** Start of Text section **

Tuesday, April 24, 2012

Tofu Tuesday: Garlic Curry Tofu Spread

Tofu Tuesday: a quest for tasty tofu recipes

Tofu is one of those foods that doesn't exactly make you think "oh yum".  I've tried plenty of not so great recipes using tofu, but I've also found a few really good ones.  I'm on a quest for more recipes using tofu that actually taste good.  Don't be scared, I'm the one trying them out and eating them, I won't make you eat any of it unless you want to.  Let's give it a chance though, this is not "Tune out Tuesday".  Everyone deserves another chance, no judgments.  That being said, if this gets really boring and we just can't  seem to make tofu tasty then I'll pick another topic.  You can't say you don't like it until you try it, so let's just try.

Before we get too far, there's a few things we should learn about tofu.  Tofu is made from soybeans/soy milk kind of like cheese is made from cow's milk.  See, its not that scary, its all about your perspective.  There are several types of tofu but let's just start with the two types you're most likely to run into: silken and water-packed.

** End of Text section **

Work to complete: Quote the Tofu Tuesday post on garlic curry tofu spread in full, word for word. The material after this point plays no part in the work.

** Start of Listed entries **

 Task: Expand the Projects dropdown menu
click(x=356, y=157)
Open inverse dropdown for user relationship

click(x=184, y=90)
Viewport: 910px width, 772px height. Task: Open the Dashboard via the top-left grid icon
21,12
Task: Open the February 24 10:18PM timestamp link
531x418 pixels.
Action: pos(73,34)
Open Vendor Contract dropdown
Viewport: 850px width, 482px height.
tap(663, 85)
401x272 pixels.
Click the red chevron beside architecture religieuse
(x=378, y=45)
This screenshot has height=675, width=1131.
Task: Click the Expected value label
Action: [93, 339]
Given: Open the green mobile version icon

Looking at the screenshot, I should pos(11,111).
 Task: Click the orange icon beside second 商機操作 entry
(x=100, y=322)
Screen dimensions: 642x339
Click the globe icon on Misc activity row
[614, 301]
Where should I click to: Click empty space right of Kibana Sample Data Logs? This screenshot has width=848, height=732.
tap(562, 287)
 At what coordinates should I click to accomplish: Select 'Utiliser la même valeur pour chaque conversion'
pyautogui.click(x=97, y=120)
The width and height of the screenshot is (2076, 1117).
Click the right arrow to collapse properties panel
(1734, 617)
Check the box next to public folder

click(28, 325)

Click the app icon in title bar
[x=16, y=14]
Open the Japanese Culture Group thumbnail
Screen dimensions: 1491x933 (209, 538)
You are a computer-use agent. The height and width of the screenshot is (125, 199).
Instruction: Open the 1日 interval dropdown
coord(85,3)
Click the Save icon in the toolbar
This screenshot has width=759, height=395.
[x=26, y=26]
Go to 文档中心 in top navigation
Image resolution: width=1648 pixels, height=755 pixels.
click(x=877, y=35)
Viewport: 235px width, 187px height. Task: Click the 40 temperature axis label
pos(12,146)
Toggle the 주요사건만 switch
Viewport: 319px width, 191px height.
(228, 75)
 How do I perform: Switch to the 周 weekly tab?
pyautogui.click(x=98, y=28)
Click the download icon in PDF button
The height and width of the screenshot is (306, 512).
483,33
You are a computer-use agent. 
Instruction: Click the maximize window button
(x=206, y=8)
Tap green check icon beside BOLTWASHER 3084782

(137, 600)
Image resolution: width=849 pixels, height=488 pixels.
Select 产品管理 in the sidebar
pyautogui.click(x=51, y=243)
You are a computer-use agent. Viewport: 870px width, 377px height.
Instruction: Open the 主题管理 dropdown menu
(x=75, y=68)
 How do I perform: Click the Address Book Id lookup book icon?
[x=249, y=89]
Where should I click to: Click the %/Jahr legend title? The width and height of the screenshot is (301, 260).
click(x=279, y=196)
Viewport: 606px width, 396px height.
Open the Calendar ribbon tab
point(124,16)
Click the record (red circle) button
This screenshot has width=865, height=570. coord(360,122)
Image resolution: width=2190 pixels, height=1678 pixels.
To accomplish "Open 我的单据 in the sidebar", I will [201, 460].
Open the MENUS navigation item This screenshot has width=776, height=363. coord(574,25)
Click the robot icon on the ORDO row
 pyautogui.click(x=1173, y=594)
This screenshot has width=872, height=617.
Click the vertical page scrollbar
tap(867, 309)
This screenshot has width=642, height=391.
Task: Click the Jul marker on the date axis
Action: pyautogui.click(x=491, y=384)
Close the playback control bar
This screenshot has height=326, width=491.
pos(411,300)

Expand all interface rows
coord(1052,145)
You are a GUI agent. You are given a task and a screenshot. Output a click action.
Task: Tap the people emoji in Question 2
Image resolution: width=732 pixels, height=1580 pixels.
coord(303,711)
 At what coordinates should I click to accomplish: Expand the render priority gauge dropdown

** End of Listed entries **

Output for this task:
Tuesday, April 24, 2012

Tofu Tuesday: Garlic Curry Tofu Spread

Tofu Tuesday: a quest for tasty tofu recipes

Tofu is one of those foods that doesn't exactly make you think "oh yum".  I've tried plenty of not so great recipes using tofu, but I've also found a few really good ones.  I'm on a quest for more recipes using tofu that actually taste good.  Don't be scared, I'm the one trying them out and eating them, I won't make you eat any of it unless you want to.  Let's give it a chance though, this is not "Tune out Tuesday".  Everyone deserves another chance, no judgments.  That being said, if this gets really boring and we just can't  seem to make tofu tasty then I'll pick another topic.  You can't say you don't like it until you try it, so let's just try.

Before we get too far, there's a few things we should learn about tofu.  Tofu is made from soybeans/soy milk kind of like cheese is made from cow's milk.  See, its not that scary, its all about your perspective.  There are several types of tofu but let's just start with the two types you're most likely to run into: silken and water-packed.